Tuesday 17 April 2012

Imagination

If, in the future, we manage to be able to genetically alter the human race, then there are two things I would ask for.
One is that all children are born with a set of gauges on the side of them, a bit like in the computer game "The Sims". That way I'd be able to tell if my baby was crying because it was hungry, or whether it was tired or simply in need of a hug. Now Joseph is a little older it's getting easier to tell, so instead I'd want a nice display on the side of his head telling me what he's actually thinking. Why does he crawl under the table and try and get to all my boxes of CDs and DVDs? Why keep pulling his socks off? Why refuse to sleep even when obviously tired?
He plays with all sorts of stuff now and sometimes with his actual toys. Recently, when playing with one of his stacking cups, Andy saw him doing something interesting.
It was just after dinner and Joseph was sat in his booster seat. Quite often, Joseph likes to pick up his food and offer it to us. He finds it very amusing and seems to want to eat more if we accept. I think it's because he sees us giving him food and probably assumes that's what you're supposed to do.
He likes picking up crumbs and giving them to us and will even pick up small items of detritus from the floor and hand them over. I hope this means he is naturally tidy, but then I've seen him pick up his box of duplo and scatter it all over the floor in one easy motion. Who knows?
This time he was picking up absolutely nothing and handing it to Andy. He was also picking up nothing and putting it in the stacking cup. He then took the nothing out of the cup and put it back. Andy said that it was pretty clear that he knew it was nothing that he was picking up, he was pretending.
Imagination!

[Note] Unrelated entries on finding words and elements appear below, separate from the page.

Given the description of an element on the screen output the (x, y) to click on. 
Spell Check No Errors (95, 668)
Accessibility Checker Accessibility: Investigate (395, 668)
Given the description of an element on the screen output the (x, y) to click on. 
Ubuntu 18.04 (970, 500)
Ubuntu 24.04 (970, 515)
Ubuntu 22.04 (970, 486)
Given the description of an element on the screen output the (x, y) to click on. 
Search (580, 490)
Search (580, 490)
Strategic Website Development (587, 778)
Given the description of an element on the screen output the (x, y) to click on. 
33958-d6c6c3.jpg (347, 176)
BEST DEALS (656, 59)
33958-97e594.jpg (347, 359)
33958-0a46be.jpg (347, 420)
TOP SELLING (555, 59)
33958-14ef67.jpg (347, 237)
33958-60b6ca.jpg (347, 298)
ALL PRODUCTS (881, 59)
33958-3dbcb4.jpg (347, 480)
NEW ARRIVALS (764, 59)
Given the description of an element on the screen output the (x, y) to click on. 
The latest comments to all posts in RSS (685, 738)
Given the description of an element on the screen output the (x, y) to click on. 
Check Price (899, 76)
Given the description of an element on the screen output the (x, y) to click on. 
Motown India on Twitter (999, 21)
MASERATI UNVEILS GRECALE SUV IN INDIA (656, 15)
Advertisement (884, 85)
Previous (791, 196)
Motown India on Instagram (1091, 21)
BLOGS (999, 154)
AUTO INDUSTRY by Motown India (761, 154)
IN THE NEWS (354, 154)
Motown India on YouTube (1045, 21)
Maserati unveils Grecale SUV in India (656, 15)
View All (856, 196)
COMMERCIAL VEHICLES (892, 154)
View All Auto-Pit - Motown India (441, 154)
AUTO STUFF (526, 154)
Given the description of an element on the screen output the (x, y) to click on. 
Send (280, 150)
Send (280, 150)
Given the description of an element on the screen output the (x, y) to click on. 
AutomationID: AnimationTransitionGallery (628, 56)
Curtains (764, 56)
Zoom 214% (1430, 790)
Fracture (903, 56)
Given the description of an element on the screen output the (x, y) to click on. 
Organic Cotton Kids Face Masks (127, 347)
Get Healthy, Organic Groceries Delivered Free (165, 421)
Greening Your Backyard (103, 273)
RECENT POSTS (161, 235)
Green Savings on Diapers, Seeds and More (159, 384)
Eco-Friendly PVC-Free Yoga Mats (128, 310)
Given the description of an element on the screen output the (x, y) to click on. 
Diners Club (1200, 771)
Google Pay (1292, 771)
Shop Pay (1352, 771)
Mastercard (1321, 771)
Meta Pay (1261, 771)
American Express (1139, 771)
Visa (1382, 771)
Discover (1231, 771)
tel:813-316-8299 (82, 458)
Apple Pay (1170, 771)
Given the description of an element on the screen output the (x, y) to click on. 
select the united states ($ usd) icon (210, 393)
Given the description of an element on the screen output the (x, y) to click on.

Well, I've always had a pretty active one so it wouldn't surprise me if Joseph does too. I have to admit I hadn't expected to see signs of it yet, I thought things like that came later when speech starts, but I must be wrong. This is why I'd like a little display telling me what he's thinking. How much of what he does is curiosity and how much is actual imaginative play? What exactly is he imagining if that is the case? He's sixteen months old and his life experiences are pretty limited, although we've done our best.
If nothing else, the thought display might tell me why things like empty boxes, vacuum bags of his old clothes (we had a sort out but I've not had a chance to put them in the loft yet) and Lidl catalogues that come through the door, are all more preferable play things than his actual toys.
Come on the scientists, all the Mums in the world will thank you for this.